> _Requirement_
Could you give the entries again, starting with the line containing "1117x497 pixels. How" and going on through the end of the entries, swapping "icon" for "symbol" and leaving everything else unchanged?

> _Data provided_

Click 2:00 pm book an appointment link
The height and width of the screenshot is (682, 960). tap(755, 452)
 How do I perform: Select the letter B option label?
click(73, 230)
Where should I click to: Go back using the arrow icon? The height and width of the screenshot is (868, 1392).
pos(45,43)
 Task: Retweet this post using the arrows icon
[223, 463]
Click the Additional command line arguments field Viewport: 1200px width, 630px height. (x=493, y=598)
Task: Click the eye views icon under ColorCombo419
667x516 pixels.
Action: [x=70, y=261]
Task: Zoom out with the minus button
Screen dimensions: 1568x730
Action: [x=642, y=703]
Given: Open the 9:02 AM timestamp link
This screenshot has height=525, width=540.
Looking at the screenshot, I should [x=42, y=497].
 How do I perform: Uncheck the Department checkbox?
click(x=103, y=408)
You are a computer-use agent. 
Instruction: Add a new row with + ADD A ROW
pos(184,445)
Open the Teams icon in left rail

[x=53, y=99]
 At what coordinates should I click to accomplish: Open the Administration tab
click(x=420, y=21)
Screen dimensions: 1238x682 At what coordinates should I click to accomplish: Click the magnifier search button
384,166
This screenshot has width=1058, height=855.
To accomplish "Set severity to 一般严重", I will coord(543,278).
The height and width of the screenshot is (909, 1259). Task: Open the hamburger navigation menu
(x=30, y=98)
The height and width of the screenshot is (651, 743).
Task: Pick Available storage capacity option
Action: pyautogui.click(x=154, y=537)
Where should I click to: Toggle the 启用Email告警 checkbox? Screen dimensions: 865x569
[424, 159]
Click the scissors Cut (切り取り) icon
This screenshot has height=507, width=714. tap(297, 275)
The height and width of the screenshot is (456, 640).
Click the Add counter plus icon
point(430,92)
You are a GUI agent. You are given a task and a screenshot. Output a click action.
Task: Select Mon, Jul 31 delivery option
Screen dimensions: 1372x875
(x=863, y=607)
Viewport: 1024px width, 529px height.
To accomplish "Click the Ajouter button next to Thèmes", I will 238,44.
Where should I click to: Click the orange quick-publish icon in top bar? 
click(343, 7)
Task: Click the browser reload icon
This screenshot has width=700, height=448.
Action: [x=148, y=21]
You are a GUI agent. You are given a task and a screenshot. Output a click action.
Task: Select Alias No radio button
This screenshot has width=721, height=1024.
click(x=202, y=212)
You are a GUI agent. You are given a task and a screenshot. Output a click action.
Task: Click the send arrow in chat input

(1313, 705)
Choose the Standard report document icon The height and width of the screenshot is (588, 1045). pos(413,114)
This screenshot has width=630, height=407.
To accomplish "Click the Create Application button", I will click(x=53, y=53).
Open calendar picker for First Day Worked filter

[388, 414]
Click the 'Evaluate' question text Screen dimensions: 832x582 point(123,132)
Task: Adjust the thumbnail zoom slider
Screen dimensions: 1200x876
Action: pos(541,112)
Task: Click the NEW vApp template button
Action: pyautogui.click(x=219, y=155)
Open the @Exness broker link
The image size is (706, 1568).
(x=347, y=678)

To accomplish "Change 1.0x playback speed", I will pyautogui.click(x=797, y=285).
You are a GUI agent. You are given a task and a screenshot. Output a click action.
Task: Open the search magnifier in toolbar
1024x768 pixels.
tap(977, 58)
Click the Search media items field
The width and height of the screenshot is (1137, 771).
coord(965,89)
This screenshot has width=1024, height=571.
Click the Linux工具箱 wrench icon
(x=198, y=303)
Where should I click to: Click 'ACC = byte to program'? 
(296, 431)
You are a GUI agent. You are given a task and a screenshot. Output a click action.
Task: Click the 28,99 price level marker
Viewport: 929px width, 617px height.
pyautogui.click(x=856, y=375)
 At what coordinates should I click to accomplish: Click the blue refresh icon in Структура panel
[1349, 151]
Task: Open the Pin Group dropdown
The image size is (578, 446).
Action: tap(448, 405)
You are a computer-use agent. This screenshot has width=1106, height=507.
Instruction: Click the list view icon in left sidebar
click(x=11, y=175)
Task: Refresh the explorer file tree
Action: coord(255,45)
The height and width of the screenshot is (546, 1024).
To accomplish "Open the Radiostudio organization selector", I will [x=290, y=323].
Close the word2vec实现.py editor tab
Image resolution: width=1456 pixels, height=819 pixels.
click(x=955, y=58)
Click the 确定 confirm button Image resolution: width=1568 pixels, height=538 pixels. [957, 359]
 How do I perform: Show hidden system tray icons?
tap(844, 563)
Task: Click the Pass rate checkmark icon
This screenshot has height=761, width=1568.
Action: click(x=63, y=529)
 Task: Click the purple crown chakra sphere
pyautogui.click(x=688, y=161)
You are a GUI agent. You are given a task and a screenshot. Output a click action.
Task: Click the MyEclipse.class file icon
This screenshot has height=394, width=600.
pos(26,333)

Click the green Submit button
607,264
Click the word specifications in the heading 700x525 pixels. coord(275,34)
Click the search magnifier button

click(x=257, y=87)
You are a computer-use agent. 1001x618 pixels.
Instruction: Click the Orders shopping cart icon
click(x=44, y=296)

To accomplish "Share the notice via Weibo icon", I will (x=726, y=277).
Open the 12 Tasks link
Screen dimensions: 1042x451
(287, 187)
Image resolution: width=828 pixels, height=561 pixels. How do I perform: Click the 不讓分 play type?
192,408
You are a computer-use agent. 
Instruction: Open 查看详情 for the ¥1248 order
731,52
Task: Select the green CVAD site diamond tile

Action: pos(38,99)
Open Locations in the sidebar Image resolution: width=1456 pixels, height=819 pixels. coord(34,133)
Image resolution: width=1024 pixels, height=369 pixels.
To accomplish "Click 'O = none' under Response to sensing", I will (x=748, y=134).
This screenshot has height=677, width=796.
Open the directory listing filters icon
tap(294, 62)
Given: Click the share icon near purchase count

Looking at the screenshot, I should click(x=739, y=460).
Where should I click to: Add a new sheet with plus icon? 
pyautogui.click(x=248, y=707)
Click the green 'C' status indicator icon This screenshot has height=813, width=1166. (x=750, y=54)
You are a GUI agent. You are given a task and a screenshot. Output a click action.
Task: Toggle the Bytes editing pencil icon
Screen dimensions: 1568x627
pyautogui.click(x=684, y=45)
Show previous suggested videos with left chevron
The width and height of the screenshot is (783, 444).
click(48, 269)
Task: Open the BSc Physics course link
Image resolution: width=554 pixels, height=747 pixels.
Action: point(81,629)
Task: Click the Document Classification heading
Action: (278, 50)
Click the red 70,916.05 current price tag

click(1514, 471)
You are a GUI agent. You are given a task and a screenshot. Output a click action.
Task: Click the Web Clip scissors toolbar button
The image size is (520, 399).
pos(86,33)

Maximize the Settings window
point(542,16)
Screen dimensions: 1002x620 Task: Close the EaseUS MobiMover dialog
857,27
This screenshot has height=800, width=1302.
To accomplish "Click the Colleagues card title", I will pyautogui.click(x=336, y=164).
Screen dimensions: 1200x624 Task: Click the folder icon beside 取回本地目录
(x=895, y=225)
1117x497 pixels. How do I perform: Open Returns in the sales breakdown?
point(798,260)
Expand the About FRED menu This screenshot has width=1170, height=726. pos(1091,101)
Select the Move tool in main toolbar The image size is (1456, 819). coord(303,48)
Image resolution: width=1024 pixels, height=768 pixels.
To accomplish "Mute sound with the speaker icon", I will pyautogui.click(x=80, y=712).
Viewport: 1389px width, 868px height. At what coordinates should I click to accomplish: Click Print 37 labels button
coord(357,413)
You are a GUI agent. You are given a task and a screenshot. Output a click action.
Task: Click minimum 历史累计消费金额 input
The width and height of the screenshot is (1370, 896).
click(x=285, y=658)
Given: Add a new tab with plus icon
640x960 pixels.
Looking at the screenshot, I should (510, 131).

> _Exercise result_
1117x497 pixels. How do I perform: Open Returns in the sales breakdown?
point(798,260)
Expand the About FRED menu This screenshot has width=1170, height=726. pos(1091,101)
Select the Move tool in main toolbar The image size is (1456, 819). coord(303,48)
Image resolution: width=1024 pixels, height=768 pixels.
To accomplish "Mute sound with the speaker symbol", I will pyautogui.click(x=80, y=712).
Viewport: 1389px width, 868px height. At what coordinates should I click to accomplish: Click Print 37 labels button
coord(357,413)
You are a GUI agent. You are given a task and a screenshot. Output a click action.
Task: Click minimum 历史累计消费金额 input
The width and height of the screenshot is (1370, 896).
click(x=285, y=658)
Given: Add a new tab with plus symbol
640x960 pixels.
Looking at the screenshot, I should (510, 131).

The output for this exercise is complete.